Am 21. Tag liefen sie von Nauen nach Hakenberg und kamen am 22. Tag in Fehrbellin an. Alles wurde nicht nur schriftlich festgehalten, sondern auch ins Bild gesetzt. Ein Buch soll irgendwann mal daraus werden. Einen Termin haben sich die beiden nicht gesetzt. Aber jeder zog sein ganz persönliches Fazit über die Tour. "Ich habe meine geringschätzige Haltung zum Wandern geändert und es unterwegs als äußerst beglückend empfunden", sagt Udo Stange. Und für Günter Kerfin steht fest: "Ich habe gelernt, die Umwelt bewusster wahrzunehmen und dass ich falsche Socken dabei hatte." Die wollenen hätten es auch getan, meint er. Zwischendurch plagte er sich mit drei Blasenlagen übereinander.

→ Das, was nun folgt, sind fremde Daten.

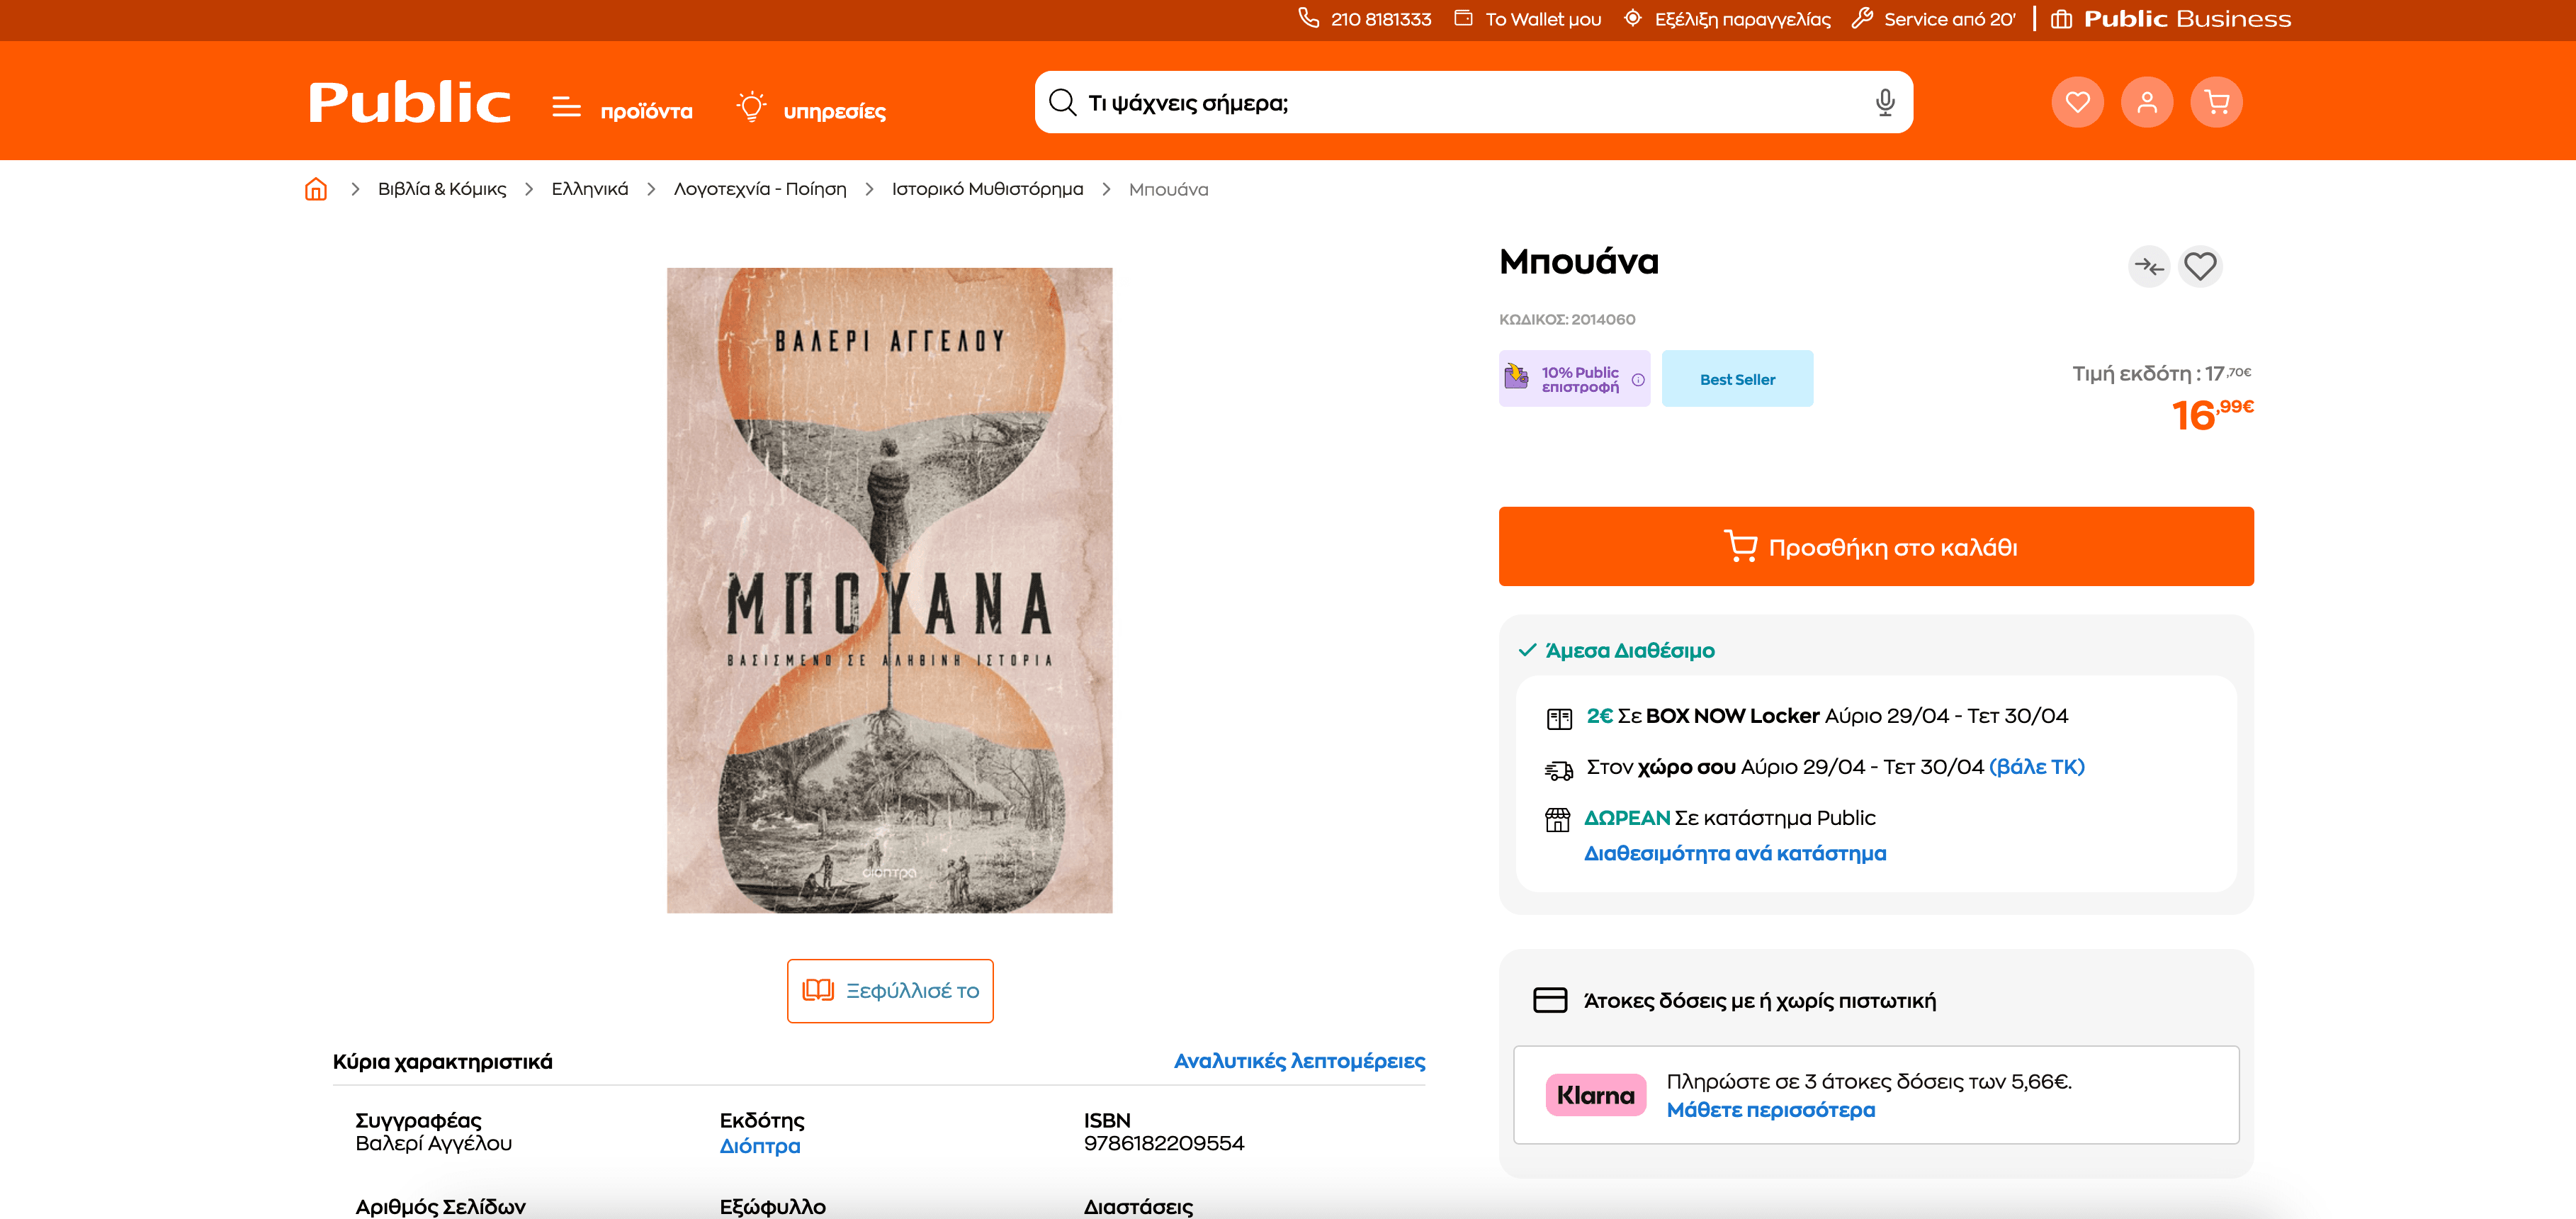
Task: Click the Ξεφύλλισέ το button
Action: point(890,990)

Und noch etwas war Günter Kerfin wichtig: "Unterwegs habe ich gemerkt, wie gut es ist, wenn man sich als Wanderer auf einer Bank ausruhen und rasten kann." Deshalb hat der Wusterhausener eine Bank gestiftet, die Ende Oktober vor dem Wegemuseum der Stadt aufgestellt wird. Die Zustimmung von Bürgermeister Roman Blank dafür liege schon vor.